**À faire:** Recopiez mot pour mot le passage de l'article sur le roman de Lobo Antunes qui commence par "L’autre rive de" et va jusqu'à "une mémoire commune.".

**Extrait du texte:**
==========

L’autre rive de la mer, le nouveau roman d’António Lobo Antunes, est un livre d’une grande force sur le monde colonial. C’est surtout un texte qui marque une étape dans l’œuvre d’un immense écrivain et qui montre la puissance incroyable de la littérature, des voix qu’elle rend possibles. On y redécouvre à quel point les récits nous aident à affronter la violence du monde, le poids du passé, et à trouver dans la fiction même une mémoire commune.
On lit António Lobo Antunes comme on rêve. Comme on fait coïncider les épars du réel qui, soudainement, trouvent un sens, non, un ordre plutôt, dans la trame du sommeil. Stupéfiés par une étrange suspension des sensations, englués dans un temps paradoxal, qui avance et ne passe pas, comme dans une sorte d’apesanteur, comme si nos yeux s’étaient détachés de nous. On les lit, on s’y plonge et, soudain, on voit, on saisit ce qui manque, ce qui n’est pas dit, ce qui n’est pas écrit, comme on reconstituerait une immense carte dont il manquerait de petits morceaux. Et les histoires que raconte Lobo Antunes gagnent, par la puissance chaotique des voix qui passent d’un objet, d’une époque, d’un lieu à un autre, une cohérence qui semble impossible. Ses livres paraissent écrits dans une autre dimension de la langue, dans une autre durée, avec des mots qui se détachent d’une nuit opaque.
Ses livres paraissent écrits dans une autre dimension de la langue, dans une autre durée, avec des mots qui se détachent d’une nuit opaque.

==========

(Enregistrements conservés)
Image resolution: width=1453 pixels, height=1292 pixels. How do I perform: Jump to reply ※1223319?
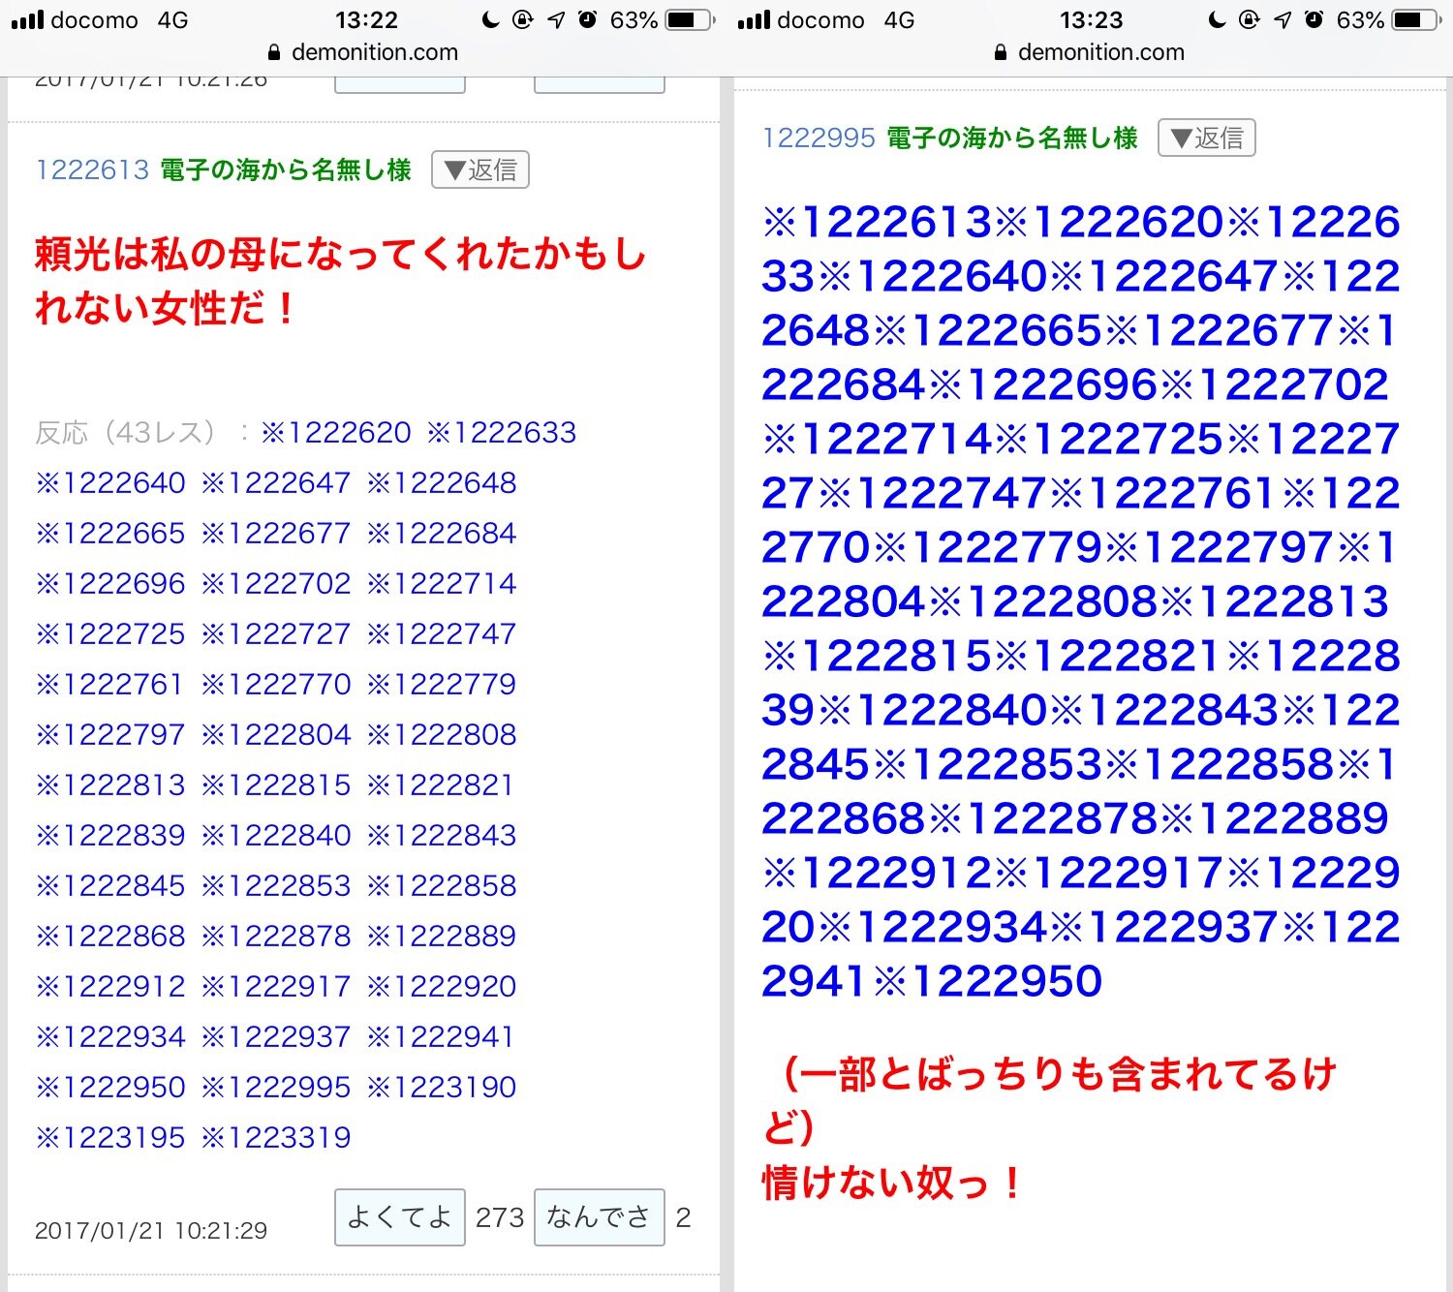coord(276,1137)
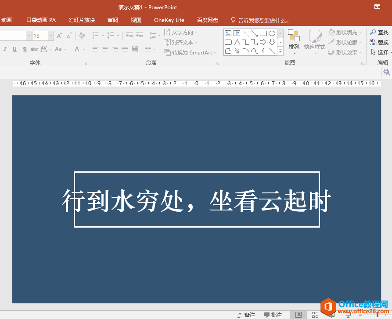
Task: Open the font size dropdown
Action: coord(51,36)
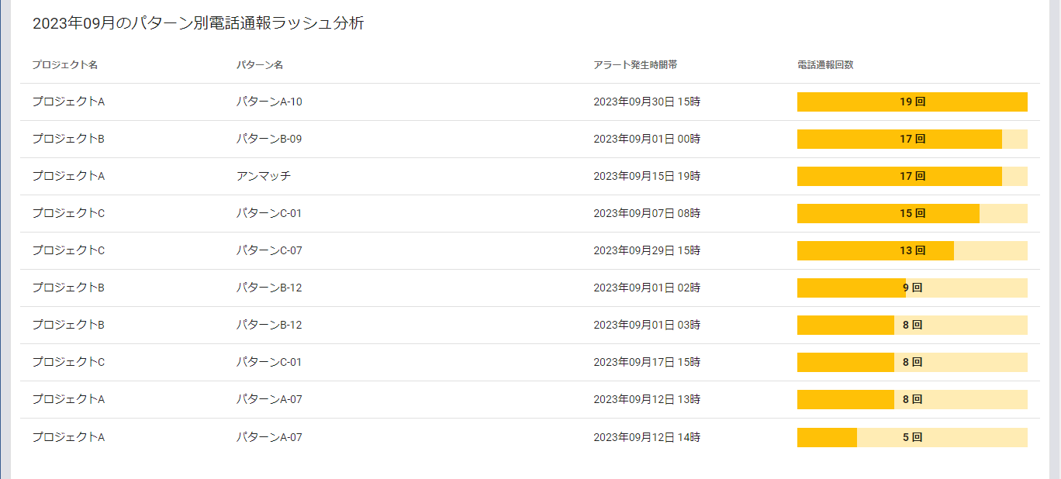Click the 電話通報回数 column header
Viewport: 1061px width, 479px height.
coord(825,65)
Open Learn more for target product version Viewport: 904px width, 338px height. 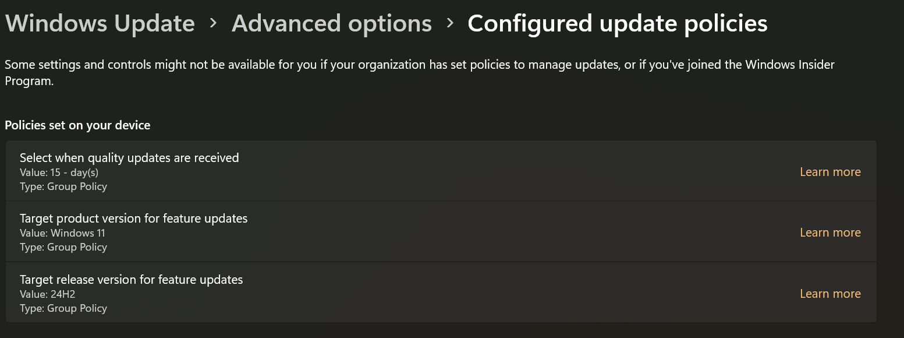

==========

**Réponse:**
L’autre rive de la mer, le nouveau roman d’António Lobo Antunes, est un livre d’une grande force sur le monde colonial. C’est surtout un texte qui marque une étape dans l’œuvre d’un immense écrivain et qui montre la puissance incroyable de la littérature, des voix qu’elle rend possibles. On y redécouvre à quel point les récits nous aident à affronter la violence du monde, le poids du passé, et à trouver dans la fiction même une mémoire commune.